PURPOSE: The aim of this study was to conduct a retrospective evaluation of the volumetric, cross-sectional surface area and the linear airway changes in healthy subjects undergoing orthognathic surgery. MATERIALS AND METHODS: A total of 10 patients were included in this study and categorized into two groups. The first group consisted of five patients who underwent maxillary and mandibular advancements (MMA) with genioplasty. The remaining five patients who underwent maxillary advancement with mandibular setback (MAMS) comprised the second group. The changes in airway volume, surface area, and linear values obtained from defined hard and soft tissue parameters were evaluated using preoperative and postoperative cone-beam computed tomography.
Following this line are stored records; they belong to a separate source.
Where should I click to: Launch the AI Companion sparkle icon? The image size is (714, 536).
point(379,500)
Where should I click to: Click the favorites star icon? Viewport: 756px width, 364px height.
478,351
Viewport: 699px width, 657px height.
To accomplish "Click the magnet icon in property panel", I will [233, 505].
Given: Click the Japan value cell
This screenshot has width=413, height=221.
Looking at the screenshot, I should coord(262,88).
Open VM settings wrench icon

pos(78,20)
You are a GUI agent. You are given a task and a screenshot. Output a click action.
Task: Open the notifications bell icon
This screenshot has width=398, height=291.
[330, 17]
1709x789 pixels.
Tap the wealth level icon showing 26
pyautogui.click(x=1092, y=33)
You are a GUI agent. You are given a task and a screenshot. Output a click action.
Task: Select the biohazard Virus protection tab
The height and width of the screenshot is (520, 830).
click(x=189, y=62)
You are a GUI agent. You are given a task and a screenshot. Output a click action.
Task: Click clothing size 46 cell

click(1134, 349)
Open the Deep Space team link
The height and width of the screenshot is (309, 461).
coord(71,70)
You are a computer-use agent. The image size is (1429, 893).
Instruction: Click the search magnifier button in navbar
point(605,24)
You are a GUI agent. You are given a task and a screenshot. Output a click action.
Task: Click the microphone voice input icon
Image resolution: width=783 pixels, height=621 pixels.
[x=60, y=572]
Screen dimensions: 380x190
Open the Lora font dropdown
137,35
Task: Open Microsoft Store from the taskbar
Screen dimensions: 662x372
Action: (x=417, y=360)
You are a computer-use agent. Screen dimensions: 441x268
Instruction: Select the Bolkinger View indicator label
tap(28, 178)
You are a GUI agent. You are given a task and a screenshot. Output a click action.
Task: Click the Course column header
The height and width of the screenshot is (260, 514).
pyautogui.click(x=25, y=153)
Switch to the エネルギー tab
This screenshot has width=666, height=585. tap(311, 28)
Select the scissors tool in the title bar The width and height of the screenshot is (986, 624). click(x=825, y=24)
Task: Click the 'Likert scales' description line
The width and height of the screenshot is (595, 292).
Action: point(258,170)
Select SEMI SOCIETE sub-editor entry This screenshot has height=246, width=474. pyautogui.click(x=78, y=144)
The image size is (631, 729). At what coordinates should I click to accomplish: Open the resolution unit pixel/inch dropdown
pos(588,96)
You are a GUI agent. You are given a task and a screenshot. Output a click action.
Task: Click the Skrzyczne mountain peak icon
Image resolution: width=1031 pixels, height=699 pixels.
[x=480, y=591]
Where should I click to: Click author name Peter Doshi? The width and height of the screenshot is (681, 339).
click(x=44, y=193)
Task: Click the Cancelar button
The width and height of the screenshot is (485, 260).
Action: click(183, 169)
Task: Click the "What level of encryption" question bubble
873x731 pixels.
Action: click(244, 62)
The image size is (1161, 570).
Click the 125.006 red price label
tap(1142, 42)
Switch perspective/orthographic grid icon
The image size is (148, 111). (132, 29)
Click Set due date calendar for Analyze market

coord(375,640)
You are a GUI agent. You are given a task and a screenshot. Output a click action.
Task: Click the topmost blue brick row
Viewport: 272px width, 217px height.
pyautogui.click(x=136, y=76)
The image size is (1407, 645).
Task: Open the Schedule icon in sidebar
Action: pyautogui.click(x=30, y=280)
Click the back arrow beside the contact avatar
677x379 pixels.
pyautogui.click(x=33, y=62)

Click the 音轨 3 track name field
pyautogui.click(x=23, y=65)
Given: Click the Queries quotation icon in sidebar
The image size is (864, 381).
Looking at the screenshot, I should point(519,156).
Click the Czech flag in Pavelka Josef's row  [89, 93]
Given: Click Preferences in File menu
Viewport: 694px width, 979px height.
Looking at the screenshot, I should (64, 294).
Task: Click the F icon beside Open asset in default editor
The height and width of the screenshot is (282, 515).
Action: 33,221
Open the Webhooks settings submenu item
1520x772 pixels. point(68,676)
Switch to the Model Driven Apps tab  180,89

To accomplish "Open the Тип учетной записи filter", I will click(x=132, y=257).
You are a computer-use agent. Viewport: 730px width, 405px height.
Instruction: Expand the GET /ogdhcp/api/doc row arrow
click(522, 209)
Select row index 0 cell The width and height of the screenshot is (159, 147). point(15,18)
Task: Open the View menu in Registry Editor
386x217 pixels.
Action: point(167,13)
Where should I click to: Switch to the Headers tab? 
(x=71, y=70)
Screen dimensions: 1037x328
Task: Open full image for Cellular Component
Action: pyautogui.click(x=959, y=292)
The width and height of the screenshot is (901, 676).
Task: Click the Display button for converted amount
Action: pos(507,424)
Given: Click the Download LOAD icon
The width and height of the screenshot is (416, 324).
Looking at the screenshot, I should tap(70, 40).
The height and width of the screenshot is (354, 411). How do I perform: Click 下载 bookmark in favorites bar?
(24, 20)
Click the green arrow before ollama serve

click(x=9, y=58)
A paired t-test was used to explore the statistical significance. RESULTS: A statistically significant increase in the airway volume (34.3%) was observed in the MMA group. The changes in the MAMS group were not statistically significant, although an average volumetric decrease of 8.8% was observed. The minimal axial surface area measurements in the MMA group at the levels of the soft palate and the tongue were significantly increased (56.8% and 44.9%, respectively). However, MAMS resulted in no significant changes at these levels (11.2% and 9.1% decrease, respectively). Linear changes showed a statistically significant increase in the airway in the MMA group, whereas the same measurements failed to produce significant changes in the MAMS group. CONCLUSION: As there were no significant changes in the measured parameters, surgeons can have greater confidence that MAMS does not have any negative influence on the airway.